8 thoughts on “Killer Voices: Violence and Danger in Writing

  1. Ha! Found how to comment on your post.
    That sounds like a fascinating book. I am always more interested in the why than the what, and emotions are what fiction is about.
    You know, in today’s world, you could self-publish?
    Would you like an advance review? That may help your agent.

    Liked by 1 person

    • Thank you for your comments, Bob. I’ve got a phone call with my agent booked for next week so can discuss things with her further then. Nearly everyone who’s read it and fed back seems to like the theme and writing and several film scouts took a brief interest. Self-publishing remains an option but I have an agent who really believes in it so will see where it goes – it could be a ‘second’ book if someone picks up my new offering which is nearly finished.


  2. Hello Anne
    I hope that all is well.

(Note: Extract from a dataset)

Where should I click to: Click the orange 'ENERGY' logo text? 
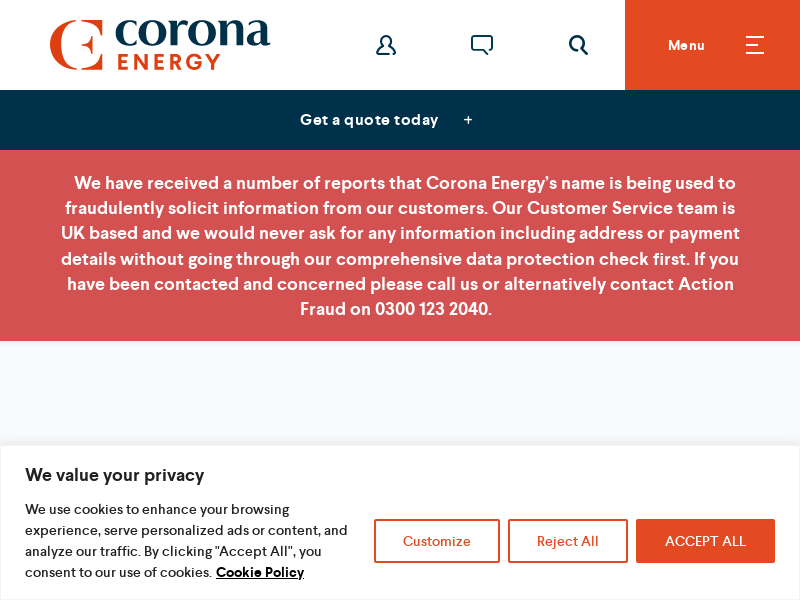168,61
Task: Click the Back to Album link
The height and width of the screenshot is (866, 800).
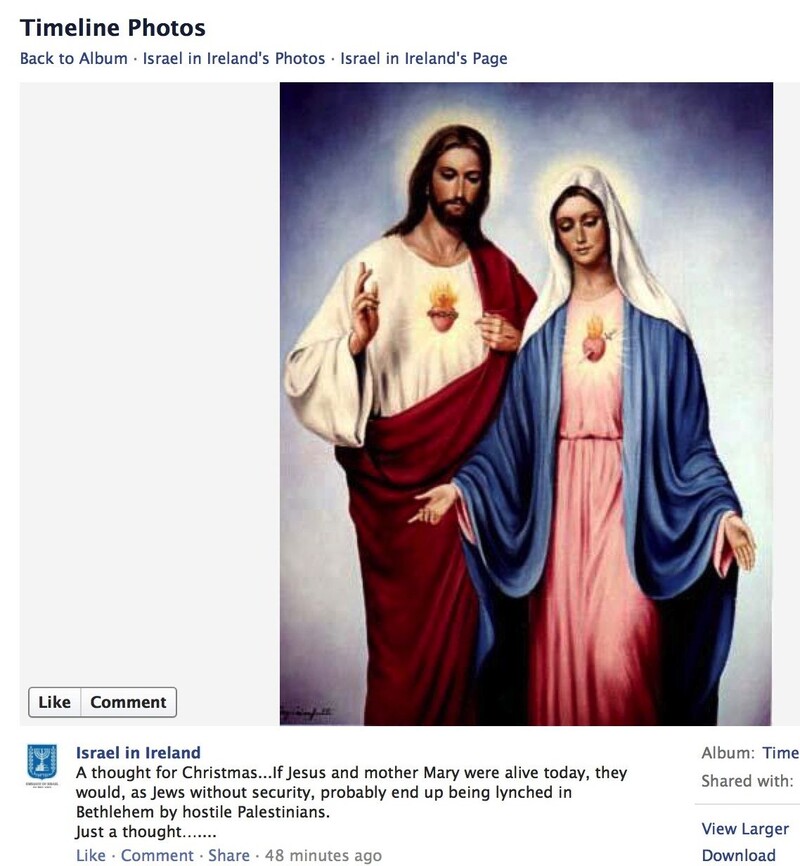Action: (73, 59)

I enjoyed reading your blog but wondered what started you going down that particular track.
    I hope this book is published very soon.

    Liked by 1 person

  3. Sometimes we just have to write the book of our heart even if we fear it might never have a market. I wish you well with this story that I’m sure delves more deeply into the violence that our world is plagued with than so-called Action-Adventure does.

    Liked by 1 person

  4. Hi Anne, An intriguing take on our theme. Would comparison with Jodi Piccoult be a help, although I’m sure your agent has thought of her sometimes ‘devil’s advocate’ stance? Good luck with it whatever happens. Anne

    Liked by 1 person

    • You have an agent?? Wow! I’m bowing to you, though you can’t see me.

      I bumble along, trying to find a publisher who will take an interest in my stories, which never seem to fit anyone’s idea of a good example of a fit into a genre. Sigh.

      The son who has read all of my books tells me that I write in a literary style with tasteful sex scenes. He may just be being kind to his mom.

      Good luck with your book…hope it gets published somehow!

      Liked by 1 person

      • Thank you, Fiona , for reminding me how lucky I am and how far I’ve come even if book hasn’t sold yet! And my agent is absolutely lovely and inspiring. I have a critique group of writers i work with and I use a mix of reading friends and writer contacts as readers when I have a first draft. I find family very risky for feedback!